Amber later attended the University of Miami, where she received her Masters of Science in Education with a concentration in Mental Health Counseling.  During her time at the University of Miami, Amber served as a student researcher and clinical intern at Monte Nido & Affiliates co-facilitating group therapy and collecting data on adolescents struggling with disordered eating; the Institute for Individual & Family Counseling providing individual therapy to adults; and The Advocate Program, Inc. conducting via telehealth biopsychosocial assessments and group therapy on substance abuse and domestic violence perpetration to convicted felons on probation.

Amber is currently an extern at the Washington Health Institute and is interested in exploring the relationship between accumulated stressors, personality traits, maladaptive coping, and academic performance among Black healthcare students.
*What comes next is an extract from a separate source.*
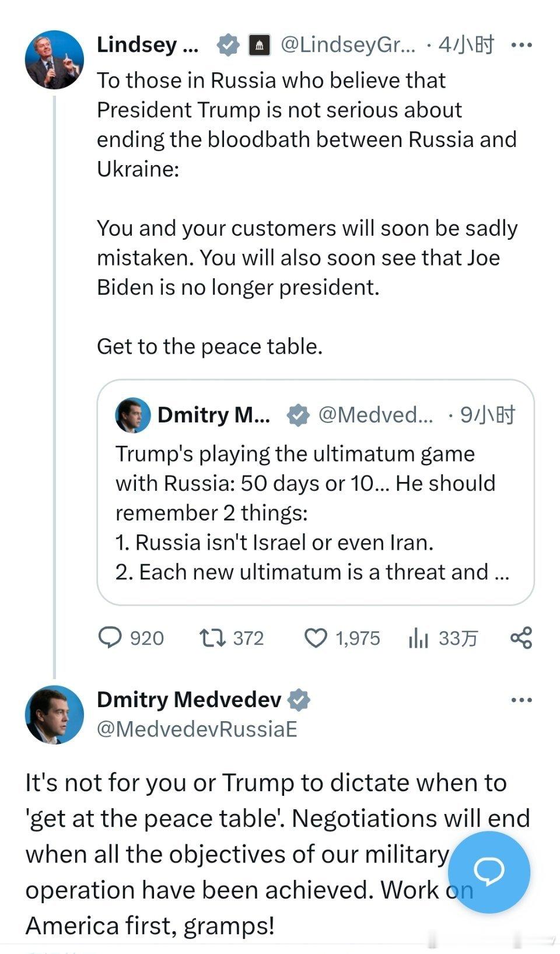Open the three-dot menu on Medvedev's reply
The image size is (560, 954).
point(521,700)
Woodson, K., Sims, E., Layne, J., Poku-KanKam, M., Gyesie, N., Clunie, A., & Smedley, J. (2023). Mental health issues and challenges in higher education: Current perspectives and interventions. In O. Taylor, N. Retland, & K. McGraw (Eds.) Higher education in a changing world, (pp. 191-228). Fielding University Press: CA.

Layne, J., Sims, E., Clunie, A., & Woodson, K.M. (2023). Selecting singlehood and creating community: How Black women are reclaiming agency and defying stereotypes. Journal of Black Sexuality & Relationships, 9, 7-22.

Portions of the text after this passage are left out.